After years of frustration, Congress passed bipartisan legislation in February 2020 requiring the FCC to collect more accurate data, largely modeled off a 2019 mapping pilot by USTelecom.
Implementing this law happened in slow motion over the nearly two years since.
The FCC finally got $98 million for the effort last December. A month later, Rosenworcel became acting chair and got to work — assembling a data task force, hiring an IT vendor, asking consumers and industry for feedback, and offering an initial wireless coverage map with data from the largest providers.
But many people still don’t expect authoritative maps until well into 2022, something Rosenworcel blames on the slow procurement process.

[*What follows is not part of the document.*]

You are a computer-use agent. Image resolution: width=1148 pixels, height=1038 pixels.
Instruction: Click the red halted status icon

Experts say obtaining detailed coverage data could be a prerequisite for cracking the digital divide — and that better data, as in Georgia, could mean more effective lobbying for aid.
“Each state is going to want to position themselves so they can maximize the amount of dollars they can get,” said Eric Frank, chief executive of a company called LightBox, which transformed its expertise in crunching reams of real estate data to help build Georgia’s granular internet maps.

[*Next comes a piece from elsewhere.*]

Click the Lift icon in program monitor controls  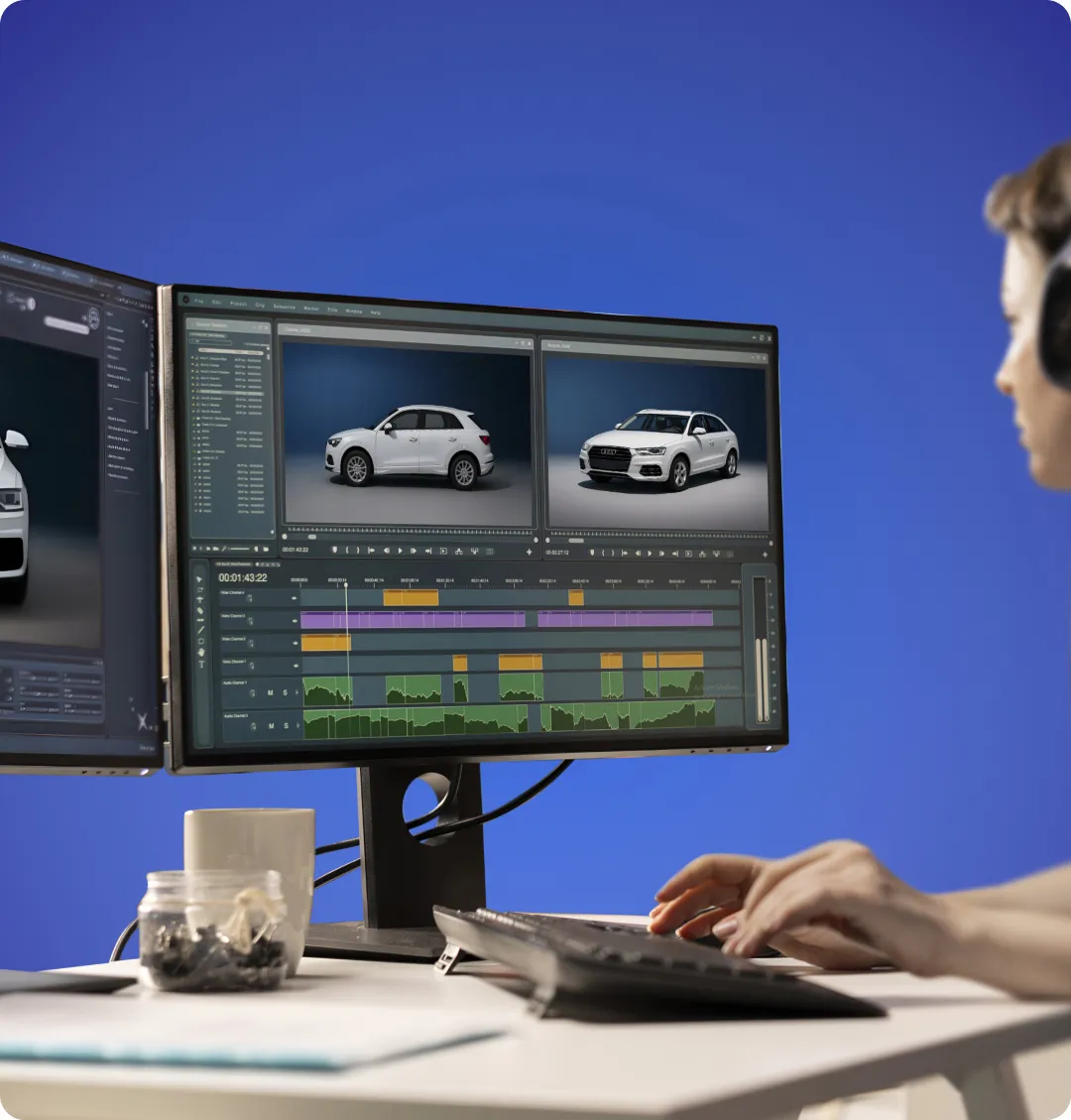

Frank insists nationwide mapping should be technically easy — a simple scaling up of what the company already did — and allow government officials to easily offer customized versions with “data layers” to boost analyses.

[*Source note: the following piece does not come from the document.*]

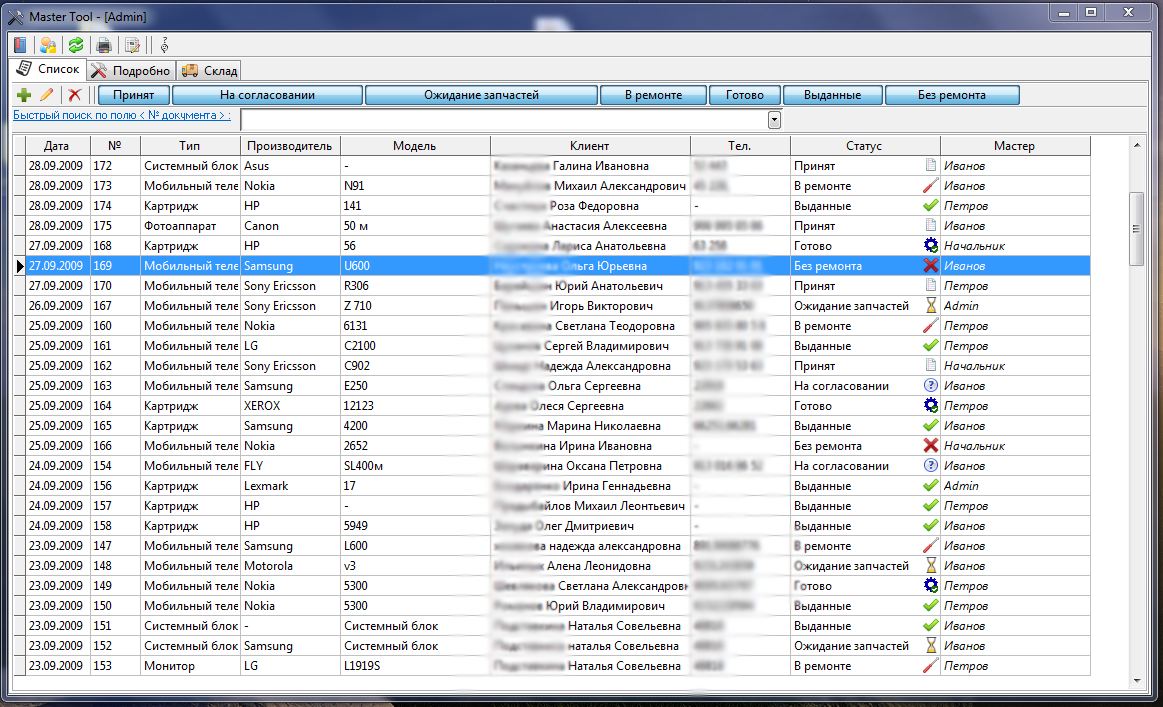This screenshot has width=1163, height=707.
Task: Show orders with Ожидание запчастей status
Action: (481, 95)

LightBox is eager for a larger role in that effort: This month, the company challenged the FCC's decision to award a nearly $45 million mapping contract to a rival company, a dispute that could mean months of delay. Rosenworcel has suggested Congress may need to intervene to speed the process.
Trying to make do
In disconnected areas such as Amesville and its surrounding communities, the sense of urgency tends to outweigh any squabbling over targeting investments.
Liz Shaw, who lives just outside Amesville, reached her breaking point four years ago, when slow, unreliable internet service foiled her attempts to order items for the baby shower of her first grandchild. The page “just kept spinning out,” she said. “I kept getting the blue wheel of death.”
“I just slumped into the kitchen floor. I sat there and cried for maybe 15 to 20 minutes,” Shaw recalled. “Then I started cussing. And I felt better when I started cussing. I said, ‘OK, that’s it, I’m not going to be a victim here.’”
What that meant was organizing. Within weeks, she spearheaded a regional summit in nearby Marietta, Ohio, that lured then-FCC Commissioner Mignon Clyburn. Attendees told unsettling stories, for example the soccer coach who collapsed on the field and died due to the inability to reach 911 in time. Bad cell coverage.
The summit proved a success, catalyzing regional organizing — but even years later, the connectivity woes remain. Shaw teaches music, and the only way she can obtain internet service to conduct her virtual private lessons is through a pricey Wi-Fi hot spot. Even that gets too slow to be practical near the end of the month, when she runs out of high-speed data.
“I just can’t afford to buy more data,” she said. “You just have to stop at some point.”
Shaw is also quick to label the mapping “brouhaha” as “BS,” adding that coverage is "pretty much a math problem. Where is it — from the providers, because they’re the only ones providing it — and where is it not. Bingo. And I’m where it’s not.”
The region has seen small improvements. Carol Kirk, who lives three miles from the center of Amesville, can finally receive text messages inside her home, unlike three years ago. Gerry Hilferty, who runs an Athens County design firm that works with museums, said fiber internet service is finally connecting the Windy Hills Farm where the firm operates.
Still, Kirk complains that the DSL internet infrastructure elsewhere in the region is decaying and fails during heavy rain. Mice chew at exposed equipment, she said. Her internet goes out sporadically throughout the day. She can’t download apps at home and has to go into Amesville to do so. Sometimes she’ll leave a note complaining at the local ISP’s office while she’s there.
“When the power goes out or the internet goes out, I have to go up to the ridge and sit in my car and make that my office,” Kirk said.